A genome-wide non-synonymous SNP panel. L.M. Galver1, P.C. Ng1, S. Hunt2, J. Whitacre1, R. Shen1, P. Deloukas2, S.S. Murray1. 1) Illumina, Inc, San Diego, CA; 2) Wellcome Trust Sanger Institute, Hinxton, United Kingdom.
Approximately 90% of all genetic variation in humans is attributed to single nucleotide polymorphisms (SNPs) (Collins et al., 1998). Many SNPs are believed to cause phenotypic differences and can be related to an individuals susceptibility to disease. SNPs in coding regions that cause amino acid changes, non-synonymous SNPs (nsSNPs), as well as SNPs in regulatory regions, are believed to have the highest impact on phenotype as they directly affect protein structure and function (Collins et al, 1997).
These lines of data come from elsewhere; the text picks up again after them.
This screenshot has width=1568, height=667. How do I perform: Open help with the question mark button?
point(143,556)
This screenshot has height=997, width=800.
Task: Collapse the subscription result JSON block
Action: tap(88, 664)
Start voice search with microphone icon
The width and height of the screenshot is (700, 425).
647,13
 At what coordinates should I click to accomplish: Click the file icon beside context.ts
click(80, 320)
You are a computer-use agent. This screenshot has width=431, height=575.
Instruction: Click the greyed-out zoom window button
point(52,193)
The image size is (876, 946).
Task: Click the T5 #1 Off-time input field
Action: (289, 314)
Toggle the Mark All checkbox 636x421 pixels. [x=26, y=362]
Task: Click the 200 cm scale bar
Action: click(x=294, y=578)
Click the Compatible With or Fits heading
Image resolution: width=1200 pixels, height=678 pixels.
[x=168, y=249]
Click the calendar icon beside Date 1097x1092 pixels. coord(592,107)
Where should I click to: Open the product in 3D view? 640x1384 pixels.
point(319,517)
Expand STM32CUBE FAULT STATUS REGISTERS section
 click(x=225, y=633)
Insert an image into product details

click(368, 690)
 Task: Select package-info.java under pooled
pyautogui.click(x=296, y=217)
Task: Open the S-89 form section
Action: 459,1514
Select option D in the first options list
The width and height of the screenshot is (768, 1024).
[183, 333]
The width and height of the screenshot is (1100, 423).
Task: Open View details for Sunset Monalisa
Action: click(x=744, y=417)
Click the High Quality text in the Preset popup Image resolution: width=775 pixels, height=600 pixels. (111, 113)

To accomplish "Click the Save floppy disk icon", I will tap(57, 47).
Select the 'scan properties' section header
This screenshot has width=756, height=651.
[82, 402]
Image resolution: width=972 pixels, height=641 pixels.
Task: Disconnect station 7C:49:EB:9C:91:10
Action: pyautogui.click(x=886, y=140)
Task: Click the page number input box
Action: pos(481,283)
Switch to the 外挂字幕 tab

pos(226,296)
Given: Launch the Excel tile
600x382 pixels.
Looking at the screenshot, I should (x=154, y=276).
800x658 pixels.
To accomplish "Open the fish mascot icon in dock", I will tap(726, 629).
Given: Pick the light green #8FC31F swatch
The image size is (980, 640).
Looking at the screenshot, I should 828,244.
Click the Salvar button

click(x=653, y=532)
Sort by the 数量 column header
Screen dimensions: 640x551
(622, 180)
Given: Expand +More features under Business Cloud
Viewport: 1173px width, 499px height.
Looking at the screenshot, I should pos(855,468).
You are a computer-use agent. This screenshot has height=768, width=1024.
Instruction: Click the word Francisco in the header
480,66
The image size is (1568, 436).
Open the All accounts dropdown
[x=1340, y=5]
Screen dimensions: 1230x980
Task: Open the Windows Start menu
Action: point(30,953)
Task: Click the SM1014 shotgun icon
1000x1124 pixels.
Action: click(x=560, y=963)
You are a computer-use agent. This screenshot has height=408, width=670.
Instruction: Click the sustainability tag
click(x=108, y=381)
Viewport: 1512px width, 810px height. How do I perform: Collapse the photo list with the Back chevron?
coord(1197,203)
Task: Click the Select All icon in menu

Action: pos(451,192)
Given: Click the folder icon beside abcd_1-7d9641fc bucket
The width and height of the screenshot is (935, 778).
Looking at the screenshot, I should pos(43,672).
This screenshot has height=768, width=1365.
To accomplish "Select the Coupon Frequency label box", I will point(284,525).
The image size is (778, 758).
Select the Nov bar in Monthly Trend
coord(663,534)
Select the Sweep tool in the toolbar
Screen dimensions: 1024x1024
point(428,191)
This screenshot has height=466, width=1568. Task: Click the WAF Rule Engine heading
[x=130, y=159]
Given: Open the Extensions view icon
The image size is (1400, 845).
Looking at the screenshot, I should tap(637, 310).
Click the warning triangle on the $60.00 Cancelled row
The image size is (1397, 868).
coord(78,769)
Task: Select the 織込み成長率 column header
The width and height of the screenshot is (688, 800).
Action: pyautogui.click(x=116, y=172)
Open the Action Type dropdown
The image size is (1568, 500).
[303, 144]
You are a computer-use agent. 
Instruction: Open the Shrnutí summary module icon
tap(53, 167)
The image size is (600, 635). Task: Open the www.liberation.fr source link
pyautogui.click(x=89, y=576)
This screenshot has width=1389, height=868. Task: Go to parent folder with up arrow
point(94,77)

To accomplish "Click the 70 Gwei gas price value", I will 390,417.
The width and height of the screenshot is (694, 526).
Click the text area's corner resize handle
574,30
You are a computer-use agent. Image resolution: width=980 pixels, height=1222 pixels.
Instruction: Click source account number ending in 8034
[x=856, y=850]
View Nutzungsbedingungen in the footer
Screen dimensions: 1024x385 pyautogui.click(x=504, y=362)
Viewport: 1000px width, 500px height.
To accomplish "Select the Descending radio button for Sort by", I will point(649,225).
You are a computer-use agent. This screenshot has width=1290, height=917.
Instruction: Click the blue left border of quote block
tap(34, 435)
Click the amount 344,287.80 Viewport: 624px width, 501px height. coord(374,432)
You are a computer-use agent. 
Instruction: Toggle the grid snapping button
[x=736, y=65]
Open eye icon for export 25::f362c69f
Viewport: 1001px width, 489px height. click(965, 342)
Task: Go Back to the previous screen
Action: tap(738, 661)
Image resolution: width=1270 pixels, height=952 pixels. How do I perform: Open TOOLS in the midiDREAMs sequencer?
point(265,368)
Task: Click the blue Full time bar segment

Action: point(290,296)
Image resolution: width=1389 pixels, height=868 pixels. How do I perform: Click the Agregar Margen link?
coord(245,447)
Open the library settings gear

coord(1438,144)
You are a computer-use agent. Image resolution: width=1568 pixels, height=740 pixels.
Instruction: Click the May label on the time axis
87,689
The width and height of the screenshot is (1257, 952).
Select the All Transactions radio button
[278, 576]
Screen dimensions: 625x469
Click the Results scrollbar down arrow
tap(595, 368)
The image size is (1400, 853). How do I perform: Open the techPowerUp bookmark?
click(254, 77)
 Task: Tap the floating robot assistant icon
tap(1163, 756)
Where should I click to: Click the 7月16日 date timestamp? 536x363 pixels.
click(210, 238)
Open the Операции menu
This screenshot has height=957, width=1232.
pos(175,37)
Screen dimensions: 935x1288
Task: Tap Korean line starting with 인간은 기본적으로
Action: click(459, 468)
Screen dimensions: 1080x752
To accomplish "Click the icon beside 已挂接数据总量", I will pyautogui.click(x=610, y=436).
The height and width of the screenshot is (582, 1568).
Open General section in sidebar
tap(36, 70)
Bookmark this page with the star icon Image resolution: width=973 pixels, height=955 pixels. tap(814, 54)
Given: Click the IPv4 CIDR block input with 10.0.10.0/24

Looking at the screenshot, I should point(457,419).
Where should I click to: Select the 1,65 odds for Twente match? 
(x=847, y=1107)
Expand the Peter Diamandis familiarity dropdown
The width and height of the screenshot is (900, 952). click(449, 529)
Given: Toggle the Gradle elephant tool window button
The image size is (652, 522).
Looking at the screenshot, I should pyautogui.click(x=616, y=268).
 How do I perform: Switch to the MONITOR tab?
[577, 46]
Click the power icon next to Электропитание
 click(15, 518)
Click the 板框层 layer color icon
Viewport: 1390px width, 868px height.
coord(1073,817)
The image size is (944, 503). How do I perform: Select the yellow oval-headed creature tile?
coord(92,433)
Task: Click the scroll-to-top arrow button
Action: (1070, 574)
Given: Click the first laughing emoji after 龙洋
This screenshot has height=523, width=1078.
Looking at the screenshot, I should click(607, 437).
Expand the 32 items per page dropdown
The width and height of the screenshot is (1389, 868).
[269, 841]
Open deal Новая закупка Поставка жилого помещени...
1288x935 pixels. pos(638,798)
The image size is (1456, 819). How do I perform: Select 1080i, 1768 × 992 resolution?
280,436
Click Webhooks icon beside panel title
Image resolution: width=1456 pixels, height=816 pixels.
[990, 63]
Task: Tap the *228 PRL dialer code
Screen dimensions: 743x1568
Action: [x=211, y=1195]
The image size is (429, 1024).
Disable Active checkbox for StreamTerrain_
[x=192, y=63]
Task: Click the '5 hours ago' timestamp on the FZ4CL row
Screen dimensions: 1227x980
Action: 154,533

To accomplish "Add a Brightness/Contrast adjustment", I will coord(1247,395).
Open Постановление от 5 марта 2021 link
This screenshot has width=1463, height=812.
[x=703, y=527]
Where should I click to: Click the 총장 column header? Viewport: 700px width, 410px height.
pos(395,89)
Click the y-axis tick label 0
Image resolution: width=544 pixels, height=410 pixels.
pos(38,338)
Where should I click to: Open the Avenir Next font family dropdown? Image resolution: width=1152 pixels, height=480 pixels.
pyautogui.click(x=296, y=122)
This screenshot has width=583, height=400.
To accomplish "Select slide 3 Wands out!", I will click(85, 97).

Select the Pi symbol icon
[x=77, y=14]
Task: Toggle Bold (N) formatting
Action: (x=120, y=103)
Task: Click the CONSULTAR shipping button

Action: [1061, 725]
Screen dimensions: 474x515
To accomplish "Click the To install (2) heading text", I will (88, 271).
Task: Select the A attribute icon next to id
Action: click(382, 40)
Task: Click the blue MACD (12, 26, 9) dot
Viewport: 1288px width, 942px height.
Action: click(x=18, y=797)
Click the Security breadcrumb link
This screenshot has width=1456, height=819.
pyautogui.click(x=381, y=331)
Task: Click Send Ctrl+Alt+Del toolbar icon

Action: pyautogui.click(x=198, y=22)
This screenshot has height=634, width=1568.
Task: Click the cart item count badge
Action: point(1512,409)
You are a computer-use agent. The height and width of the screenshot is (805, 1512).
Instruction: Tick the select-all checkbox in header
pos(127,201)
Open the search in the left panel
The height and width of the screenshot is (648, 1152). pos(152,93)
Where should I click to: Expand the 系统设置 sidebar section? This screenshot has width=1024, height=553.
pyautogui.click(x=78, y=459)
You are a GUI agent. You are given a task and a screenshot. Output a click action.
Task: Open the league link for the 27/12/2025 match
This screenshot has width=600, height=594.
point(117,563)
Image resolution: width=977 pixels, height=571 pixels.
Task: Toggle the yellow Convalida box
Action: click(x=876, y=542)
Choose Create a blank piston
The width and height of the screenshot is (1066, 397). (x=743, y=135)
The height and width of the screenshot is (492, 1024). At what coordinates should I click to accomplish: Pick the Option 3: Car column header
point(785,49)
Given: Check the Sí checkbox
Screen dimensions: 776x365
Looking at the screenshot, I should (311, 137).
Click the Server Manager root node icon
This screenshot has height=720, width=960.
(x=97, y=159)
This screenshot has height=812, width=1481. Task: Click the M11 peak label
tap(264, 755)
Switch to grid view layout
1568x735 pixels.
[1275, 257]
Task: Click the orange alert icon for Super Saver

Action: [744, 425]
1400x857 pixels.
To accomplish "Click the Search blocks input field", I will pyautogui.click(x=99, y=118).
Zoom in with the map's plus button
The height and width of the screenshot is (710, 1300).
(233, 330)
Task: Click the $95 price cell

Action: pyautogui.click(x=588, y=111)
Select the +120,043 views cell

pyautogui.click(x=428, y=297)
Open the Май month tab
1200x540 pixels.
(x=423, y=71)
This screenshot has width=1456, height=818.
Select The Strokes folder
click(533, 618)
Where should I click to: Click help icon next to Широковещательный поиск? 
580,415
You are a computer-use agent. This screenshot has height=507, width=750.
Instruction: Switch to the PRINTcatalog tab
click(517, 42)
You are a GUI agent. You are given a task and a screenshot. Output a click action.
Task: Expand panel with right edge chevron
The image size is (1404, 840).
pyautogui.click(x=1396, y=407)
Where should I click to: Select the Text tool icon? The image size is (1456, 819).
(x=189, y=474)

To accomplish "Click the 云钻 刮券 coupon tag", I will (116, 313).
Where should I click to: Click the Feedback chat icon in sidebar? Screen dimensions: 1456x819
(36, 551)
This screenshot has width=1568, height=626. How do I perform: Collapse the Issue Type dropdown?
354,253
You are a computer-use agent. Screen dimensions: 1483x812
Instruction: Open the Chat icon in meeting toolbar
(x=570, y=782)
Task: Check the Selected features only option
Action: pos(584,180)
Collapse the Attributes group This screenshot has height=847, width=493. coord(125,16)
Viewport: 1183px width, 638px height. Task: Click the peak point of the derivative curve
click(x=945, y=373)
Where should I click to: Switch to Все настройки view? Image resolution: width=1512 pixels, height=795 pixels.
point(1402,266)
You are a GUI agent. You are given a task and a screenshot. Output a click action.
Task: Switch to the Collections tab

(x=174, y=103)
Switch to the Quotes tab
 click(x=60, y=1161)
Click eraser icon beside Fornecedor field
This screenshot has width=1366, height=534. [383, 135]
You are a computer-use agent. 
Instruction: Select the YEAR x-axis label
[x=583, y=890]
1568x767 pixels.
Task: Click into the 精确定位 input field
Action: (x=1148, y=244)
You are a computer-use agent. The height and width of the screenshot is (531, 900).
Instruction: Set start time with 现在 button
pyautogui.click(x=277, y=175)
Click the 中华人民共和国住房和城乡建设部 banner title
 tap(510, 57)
We have developed a genome-wide panel of nsSNPs that will be a valuable resource either as a whole genome screen of nsSNPs only, or as a complement to other whole genome or candidate gene association studies.
SNPs were selected for this study by screening public databases for all annotated nsSNPs. Approximately 50,000 SNPs were screened for assay designability on the Illumina BeadArray platform and approximately 38,000 were screened for functionality on 90 CEU (Caucasian) samples from the HapMap project. Greater than 13,000 functional SNP assays were chosen for the final panel that represents greater than 5,800 genes. The final assay panel was designed utilizing a whole genome genotyping assay on Illuminas multi-sample bead chips and 270 HapMap samples were genotyped for validation.
Preliminary results from the analysis of 270 HapMap samples show an average minor allele frequency (MAF) of 0.18 for the CEU population, 0.16 for CHB/JPT and 0.16 for YRI. We observed a significant percentage of nsSNPs monomorphic in a single population were polymorphic in one of the other two populations indicating population level differences and possibly selection. Comparing the dN/dS ratio(Nielsen, et al. 2005) to the no. of nsSNPs per gene, we observed that highly conserved genes have fewer nsSNPs. We also confirmed that putative-damaging nsSNPs (predicted by SIFT, Ng and Henikoff, 2002) tended to be present at lower MAFs as has been predicted in previous studies (Livingston et al., 2004, Leabman et al., 2003).